Luckily, last week we had our 2nd taste of Predictive Analytics where we looked at Decision Trees. A decision tree model is intuitive in the sense that every possible outcome of a decision branches out from nodes and can be applied to classification/ prediction cases.
The model prescribes that a node can be pure (where there is no more branching) or impure (where there can be n number of branches). To test for the purity of the node, we looked at Entropy with an entropy of 1 being very impure and 0 being pure. In theory, the level of branching can continue on indefinitely until all the nodes are pure, however in practice and especially for business logic, it is best to limit the level of branching as we don’t want an over-fitted model.
Lets step back away from the business landscape and apply the decision tree model to something more frivolous.
I started by downloading the Titanic dataset from Kaggle. Their Titanic dataset is used for an ongoing introduction to machine learning competition. The folder you download contains 3 files; one to train your model, another to test your model, and a final one to evaluate it.
Looking at the training data, the “Survive” fields are labelled either 1 or 0. This is where some planning is needed. If you want a continuous decision tree, then numerical values are used, however, if a classification decision tree is required, then you need to change the target variable to a string. This is easily done with the formula tool.

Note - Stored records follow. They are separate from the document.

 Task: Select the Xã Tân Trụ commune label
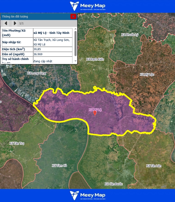(x=17, y=143)
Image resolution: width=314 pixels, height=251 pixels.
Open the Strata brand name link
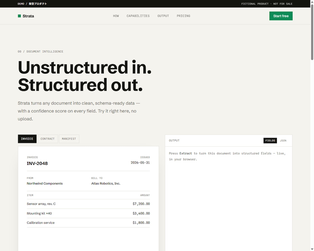[28, 16]
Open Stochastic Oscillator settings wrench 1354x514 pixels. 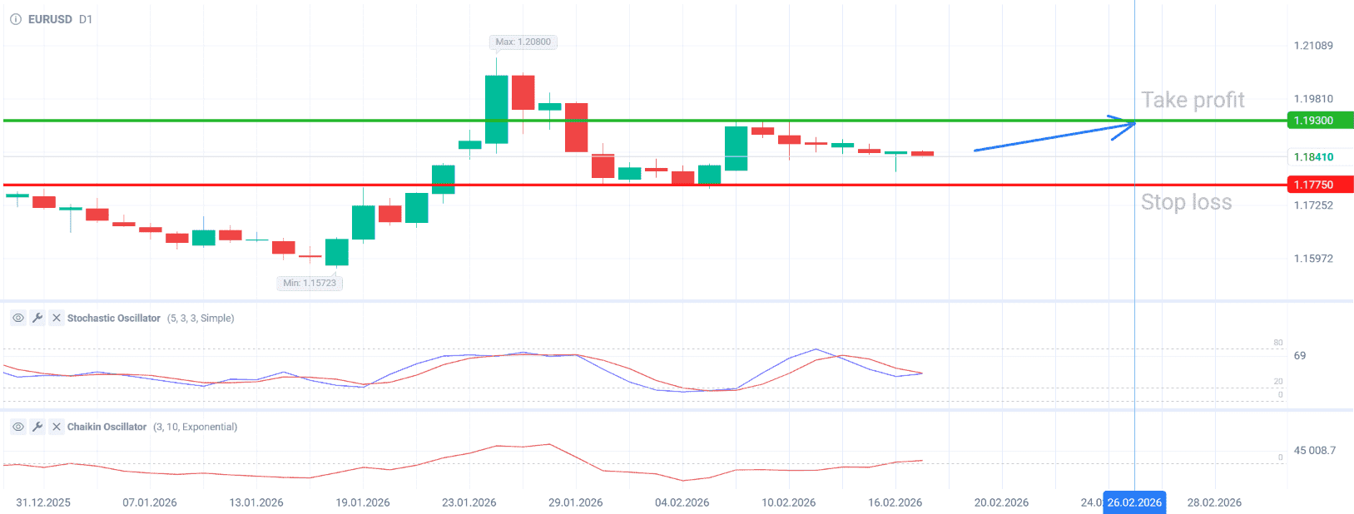tap(37, 318)
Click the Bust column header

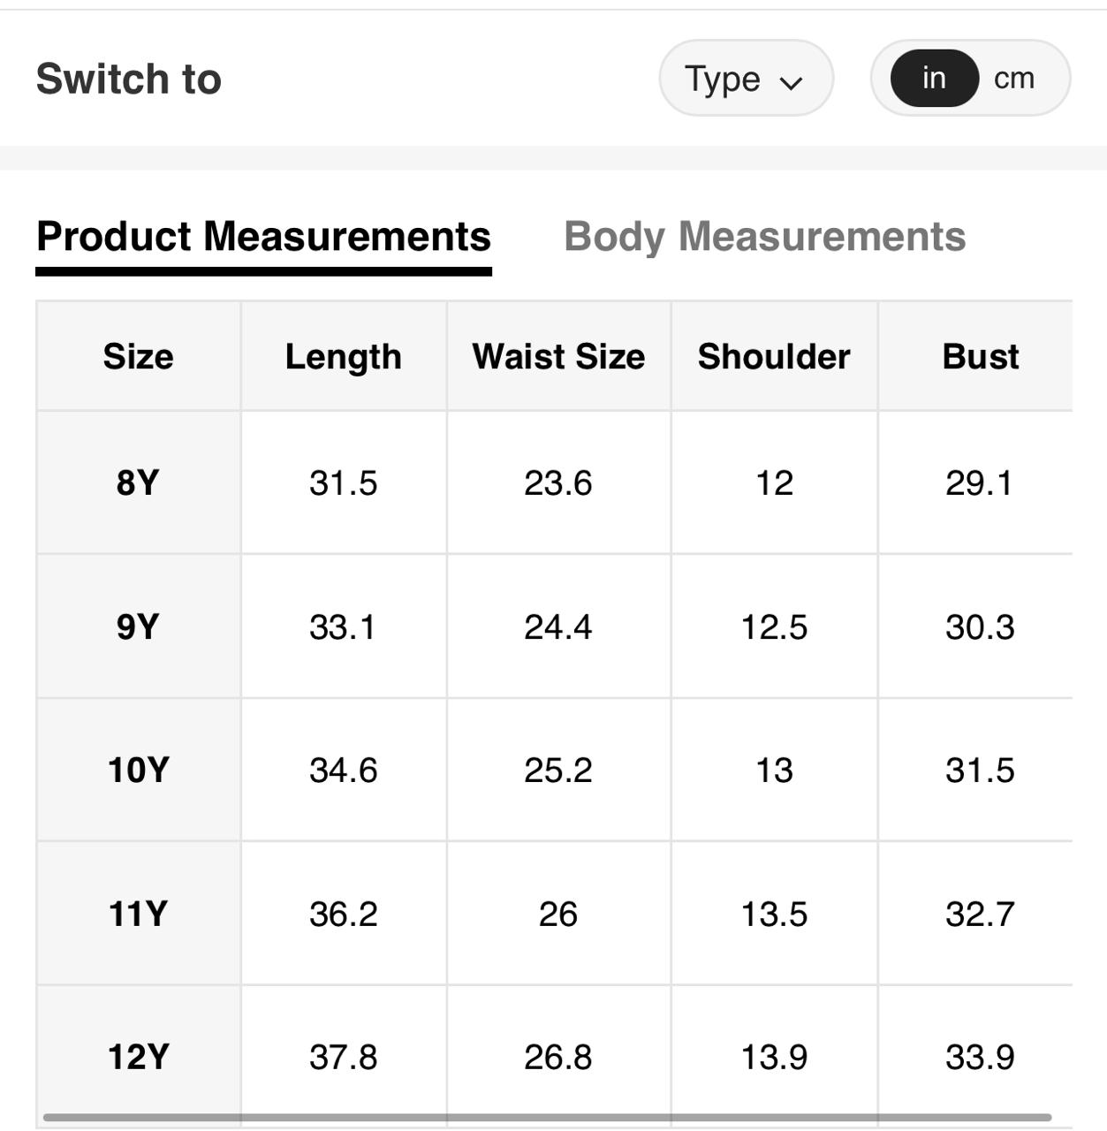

There isn’t much else to do with the data in this scenario, so input the data in to the decision tree tool. Select your target variable, and the relevant predictor variables. It is important here to decide which predictor variables you want to use, as PassengerID, name and ticket number would be poor predictors. Taking PassengerID as an example, if you do not limit the branching for your decision tree, you may end up with 100% accuracy as the tree would classify the survivability of every passenger correctly for the trained dataset, however, when you use the trained model on another dataset, it will fail completely as it has been over-fitted.
As an additional step, hit the customize button at the bottom and change your HyperParameter settings. To prevent over-fitting, I decided to keep the tree depth at 5 nodes and allowed a terminal node to have more than 1 record as a minimum. In the settings, you also want to go in to Plots and make sure you select “Display tree plot”.
After you whack the browse tools on to the decision tree tool, you should be met with a plot as seen below.
To read this, you have to ask the questions displayed at the nodes. It should also be noted that the nodes at the top are considered to be a big determining factor as to how things are classified. In this case, if you were male or female as a big determining factor as to whether you would have survived the Titanic. Now, let’s follow the tree. The first node question is, “Is the sex of the passenger male?”. If yes, then is their age over 6.5 years? If yes, it is very likely that they are not alive, but if they are younger, then they would have survived the Titanic. Looking back at history, it supports the narrative where children were the first to be placed on the lifesaving boats. Looking at the females, if your Passenger Class was less than 2.5, then it was likely that you survived the Titanic.
What are the next steps?
Seeing as we have been provided with a test set of data, we will test our model. To do so, a score tool is used to test the model with an outside dataset. This same principle of having a training and test set can also be achieved with a single dataset by using the Oversample Field tool. With the score tool, we are met with percentages of the model believing whether a person would survive the Titanic given the predictor variables innate to that particular passenger. A summarize tool was then used to add all the correct classifications and to get a total count, and a final formula tool was used to calculate the model’s accuracy.